Mexico City - More than 40 percent of Mexicans say they feel less secure since the start of a government crackdown on the drug trade, according to a poll published Friday.

Only 25 percent of Mexicans polled say they feel safer since President Felipe Calderon sent more than 20,000 troops to battle drug cartels nationwide, the newspaper El Universal reported. Another 27 percent say they feel the same level of security.

Still, half of all respondents say they believe the country will be safer in the next three years if the government continues the battle.

Violence has soared since the army and federal police stepped up attacks on the drug trade nearly two years ago.

On Friday, an official at the Baja California state prosecutor's office said five bodies were found dumped in an empty lot and two others were found decapitated two blocks from the Tijuana offices for Mexico's ruling National Action Party. The official was not authorized to give her name.

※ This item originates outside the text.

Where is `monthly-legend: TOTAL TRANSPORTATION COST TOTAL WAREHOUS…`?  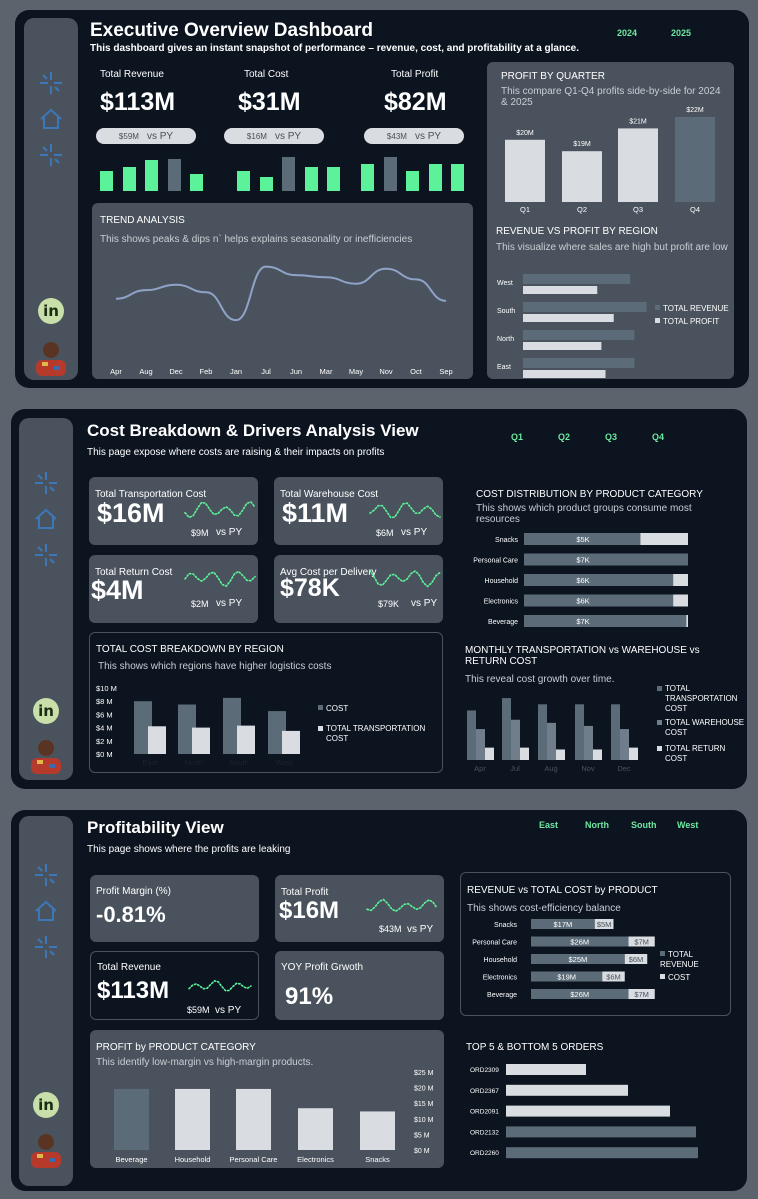 monthly-legend: TOTAL TRANSPORTATION COST TOTAL WAREHOUS… is located at coordinates (701, 724).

Nearly 40 people have been killed in drug-related violence in the past week in the border city, bringing the total so far this year to more than 400 dead.

State prosecutor Rommel Moreno has blamed the violence on warring leaders within the city's Arellano Felix drug gang.

Asked what they believed was driving the violence, 40 percent of those polled said it was a sign that organized crime had overtaken the government, 35 percent said it was a reaction to the crackdown and 21 percent believed it was drug cartels fighting for territory.

The poll by Buendia & Laredo had a margin of error of 3.5 percentage points and quizzed 999 adults Sept. 26-29.